TEXTO DO DOCUMENTO >>
-------------------------

A nota oficial da PUC-RJ sobre as atitudes racistas de seus alunos, assinada pelo Diretor do Departamento de Direito, Francisco de Guimaraens, e pelo Vice-Reitor Comunitário, Augusto Sampaio, é perturbadora porque absolutamente verídica. Aqui não falamos de estudantes universitários inseridos em um contexto de vale-tudo competitivo, mas em uma instituição católica, altamente comprometida com valores cristãos e com a inclusão, pioneira tanto em ações afirmativas práticas quanto teóricas. O que se passa na cabeça e no coração desses alunos?
Após tomar conhecimento, pelas redes sociais, de informações sobre atos de racismo possivelmente ocorridos durante os jogos jurídicos, a Vice-Reitoria para Assuntos Comunitários e o Departamento de Direito da PUC-Rio decidiram constituir Comissão Disciplinar para averiguação das informações e, caso confirmada a veracidade, a apuração e individualização das responsabilidades de membros do corpo discente. A Comissão Disciplinar será composta pelos professores Breno Melaragno, professor de Direito Penal, Job Gomes, professor de Direito do Trabalho e de Direito Desportivo, e Thula Pires, coordenadora do NIREMA (Núcleo Interdisciplinar de Reflexão e Memória Afrodescendente) e professora de Direito Constitucional, e terá prazo de quinze dias para elaboração de relatório.

-------------------------

DADOS ARMAZENADOS >>
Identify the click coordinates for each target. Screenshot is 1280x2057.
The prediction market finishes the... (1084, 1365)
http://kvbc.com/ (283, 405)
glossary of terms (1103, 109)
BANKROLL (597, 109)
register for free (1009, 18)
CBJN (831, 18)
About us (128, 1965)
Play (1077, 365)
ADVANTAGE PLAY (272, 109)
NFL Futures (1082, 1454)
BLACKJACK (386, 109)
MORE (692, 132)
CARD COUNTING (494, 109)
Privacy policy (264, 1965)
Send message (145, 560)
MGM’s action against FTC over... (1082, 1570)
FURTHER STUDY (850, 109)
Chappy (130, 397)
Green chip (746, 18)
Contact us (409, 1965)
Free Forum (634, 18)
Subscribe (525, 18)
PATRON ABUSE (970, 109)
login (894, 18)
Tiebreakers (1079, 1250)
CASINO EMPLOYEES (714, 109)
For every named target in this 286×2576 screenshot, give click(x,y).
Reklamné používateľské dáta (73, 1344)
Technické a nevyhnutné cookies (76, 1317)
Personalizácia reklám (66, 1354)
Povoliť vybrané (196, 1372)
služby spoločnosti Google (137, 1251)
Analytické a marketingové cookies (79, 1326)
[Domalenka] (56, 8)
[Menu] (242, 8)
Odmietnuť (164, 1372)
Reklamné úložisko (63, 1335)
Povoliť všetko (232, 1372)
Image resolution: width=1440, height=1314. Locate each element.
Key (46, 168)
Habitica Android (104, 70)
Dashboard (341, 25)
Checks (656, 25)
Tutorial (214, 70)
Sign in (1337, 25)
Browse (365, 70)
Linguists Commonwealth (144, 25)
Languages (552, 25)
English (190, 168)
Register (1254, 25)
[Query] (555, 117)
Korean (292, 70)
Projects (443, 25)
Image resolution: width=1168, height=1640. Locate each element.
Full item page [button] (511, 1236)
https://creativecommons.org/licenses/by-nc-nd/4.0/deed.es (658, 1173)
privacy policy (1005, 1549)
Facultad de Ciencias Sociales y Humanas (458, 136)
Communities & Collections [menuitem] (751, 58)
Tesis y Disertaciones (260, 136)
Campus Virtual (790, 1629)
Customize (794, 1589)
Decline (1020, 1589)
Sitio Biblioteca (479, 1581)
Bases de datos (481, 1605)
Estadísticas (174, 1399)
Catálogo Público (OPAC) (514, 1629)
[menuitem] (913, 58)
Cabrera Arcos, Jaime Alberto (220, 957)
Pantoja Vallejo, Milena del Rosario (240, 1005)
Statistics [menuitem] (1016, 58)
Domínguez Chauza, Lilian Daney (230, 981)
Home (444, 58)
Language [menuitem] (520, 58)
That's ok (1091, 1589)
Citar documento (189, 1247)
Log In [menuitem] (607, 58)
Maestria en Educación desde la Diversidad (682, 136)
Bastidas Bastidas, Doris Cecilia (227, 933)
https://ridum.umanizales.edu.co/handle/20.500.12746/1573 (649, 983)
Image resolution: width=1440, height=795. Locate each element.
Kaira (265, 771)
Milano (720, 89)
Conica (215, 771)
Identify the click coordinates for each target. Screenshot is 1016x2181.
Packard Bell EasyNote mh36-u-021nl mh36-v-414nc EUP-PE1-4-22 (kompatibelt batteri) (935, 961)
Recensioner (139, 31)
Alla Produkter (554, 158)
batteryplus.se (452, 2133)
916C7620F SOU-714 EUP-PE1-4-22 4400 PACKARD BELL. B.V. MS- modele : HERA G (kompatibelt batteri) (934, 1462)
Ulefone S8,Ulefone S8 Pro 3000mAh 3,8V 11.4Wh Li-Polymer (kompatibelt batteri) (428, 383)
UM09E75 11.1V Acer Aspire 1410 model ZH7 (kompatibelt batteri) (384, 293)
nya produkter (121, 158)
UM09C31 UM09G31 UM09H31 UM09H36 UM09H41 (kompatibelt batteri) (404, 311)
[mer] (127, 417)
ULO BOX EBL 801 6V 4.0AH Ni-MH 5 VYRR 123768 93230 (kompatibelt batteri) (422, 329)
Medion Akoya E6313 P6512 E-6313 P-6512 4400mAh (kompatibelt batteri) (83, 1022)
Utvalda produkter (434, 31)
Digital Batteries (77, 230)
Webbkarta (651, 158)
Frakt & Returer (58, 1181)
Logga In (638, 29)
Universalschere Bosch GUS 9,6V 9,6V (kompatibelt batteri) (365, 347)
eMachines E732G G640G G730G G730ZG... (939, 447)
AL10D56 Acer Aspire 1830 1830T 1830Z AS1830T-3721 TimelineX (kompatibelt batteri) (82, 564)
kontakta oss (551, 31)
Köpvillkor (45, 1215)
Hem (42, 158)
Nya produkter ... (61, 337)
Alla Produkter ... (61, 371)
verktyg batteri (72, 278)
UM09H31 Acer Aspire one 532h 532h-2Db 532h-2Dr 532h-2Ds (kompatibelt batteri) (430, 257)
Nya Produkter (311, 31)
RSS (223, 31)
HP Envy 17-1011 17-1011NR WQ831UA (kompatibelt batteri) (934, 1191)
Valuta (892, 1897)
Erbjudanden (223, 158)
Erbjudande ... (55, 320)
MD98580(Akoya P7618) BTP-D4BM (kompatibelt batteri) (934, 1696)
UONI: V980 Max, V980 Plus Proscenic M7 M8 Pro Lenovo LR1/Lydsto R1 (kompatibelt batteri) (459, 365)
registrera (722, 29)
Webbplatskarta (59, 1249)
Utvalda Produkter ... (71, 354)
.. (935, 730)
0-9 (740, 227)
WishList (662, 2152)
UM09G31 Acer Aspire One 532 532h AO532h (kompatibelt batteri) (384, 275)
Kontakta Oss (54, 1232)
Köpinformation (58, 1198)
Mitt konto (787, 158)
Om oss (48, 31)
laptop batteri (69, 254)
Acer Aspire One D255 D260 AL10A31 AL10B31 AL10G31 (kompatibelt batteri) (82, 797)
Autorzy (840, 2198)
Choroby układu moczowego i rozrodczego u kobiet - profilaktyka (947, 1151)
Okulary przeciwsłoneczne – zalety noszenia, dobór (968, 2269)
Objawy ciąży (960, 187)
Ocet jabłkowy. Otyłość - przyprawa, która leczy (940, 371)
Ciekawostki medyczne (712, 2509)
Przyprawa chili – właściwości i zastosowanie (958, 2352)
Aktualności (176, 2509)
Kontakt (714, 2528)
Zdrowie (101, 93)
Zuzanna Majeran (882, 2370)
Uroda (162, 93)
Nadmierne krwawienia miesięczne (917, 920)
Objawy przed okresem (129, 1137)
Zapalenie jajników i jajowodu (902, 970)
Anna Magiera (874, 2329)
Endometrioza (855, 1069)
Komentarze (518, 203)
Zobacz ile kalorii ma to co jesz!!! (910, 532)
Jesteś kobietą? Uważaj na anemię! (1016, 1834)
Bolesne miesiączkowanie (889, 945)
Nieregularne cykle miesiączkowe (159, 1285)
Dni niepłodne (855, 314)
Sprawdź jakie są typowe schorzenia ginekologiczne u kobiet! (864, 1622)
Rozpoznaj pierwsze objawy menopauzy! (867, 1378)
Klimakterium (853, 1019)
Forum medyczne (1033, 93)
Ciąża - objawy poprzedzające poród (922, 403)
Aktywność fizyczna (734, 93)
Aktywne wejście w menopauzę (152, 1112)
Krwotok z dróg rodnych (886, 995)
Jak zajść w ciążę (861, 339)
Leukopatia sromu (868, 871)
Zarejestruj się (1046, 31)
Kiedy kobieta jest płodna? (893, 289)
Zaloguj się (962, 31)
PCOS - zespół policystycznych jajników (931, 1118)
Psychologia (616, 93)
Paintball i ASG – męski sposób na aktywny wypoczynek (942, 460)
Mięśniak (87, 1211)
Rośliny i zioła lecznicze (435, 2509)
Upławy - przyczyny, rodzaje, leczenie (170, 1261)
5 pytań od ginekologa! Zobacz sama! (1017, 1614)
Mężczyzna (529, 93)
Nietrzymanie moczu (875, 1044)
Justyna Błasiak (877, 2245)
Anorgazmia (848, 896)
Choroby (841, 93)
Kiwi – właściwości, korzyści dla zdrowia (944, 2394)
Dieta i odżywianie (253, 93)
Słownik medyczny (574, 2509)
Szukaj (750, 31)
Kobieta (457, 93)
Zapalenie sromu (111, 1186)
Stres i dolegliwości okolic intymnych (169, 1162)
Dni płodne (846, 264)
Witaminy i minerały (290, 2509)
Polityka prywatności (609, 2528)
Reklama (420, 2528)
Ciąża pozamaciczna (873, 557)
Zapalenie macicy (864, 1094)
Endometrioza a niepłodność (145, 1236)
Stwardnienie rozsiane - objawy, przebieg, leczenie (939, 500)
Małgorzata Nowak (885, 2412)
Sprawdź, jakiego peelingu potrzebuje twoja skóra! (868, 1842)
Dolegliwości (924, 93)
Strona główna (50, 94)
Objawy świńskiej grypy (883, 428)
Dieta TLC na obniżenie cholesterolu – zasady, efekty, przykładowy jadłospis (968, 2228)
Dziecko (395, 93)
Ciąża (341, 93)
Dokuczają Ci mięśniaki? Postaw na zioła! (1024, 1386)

-------------------------

INSTRUÇÃO ESCRITA >>
Pode continuar o texto sobre os atos de racismo nos jogos jurídicos a partir do ponto em que ele termina? O material não é necessário aqui.

RESULTADO DA TAREFA >>
Permanecemos fieis ao pioneirismo na promoção da diversidade e da igualdade racial, pois foi a PUC-Rio o berço dos pré-vestibulares comunitários para negros e carentes, a primeira instituição particular brasileira a instituir política de acesso e permanência de alunos negros e carentes, mediante concessão de bolsas de estudo, auxílio financeiro para custeio de despesas de alunos bolsistas, por meio do programa FESP (Fundo Emergencial de Solidariedade da PUC-Rio) e a primeira instituição a oferecer disciplina na graduação sobre ações afirmativas.
Aproveitamos a oportunidade para reiterar o compromisso da PUC-Rio com os princípios que constituem nossa missão pedagógica e cidadã. Com base nesses princípios, acreditamos que o racismo, violência que ainda corrói a sociedade brasileira, deve ser enfrentado por medidas repressivas e inclusivas. Não tergiversamos em combater qualquer forma de manifestação de racismo por meio de punições disciplinares e preservaremos o esforço de contínua melhoria das políticas de promoção da diversidade e da igualdade racial em nossa Universidade.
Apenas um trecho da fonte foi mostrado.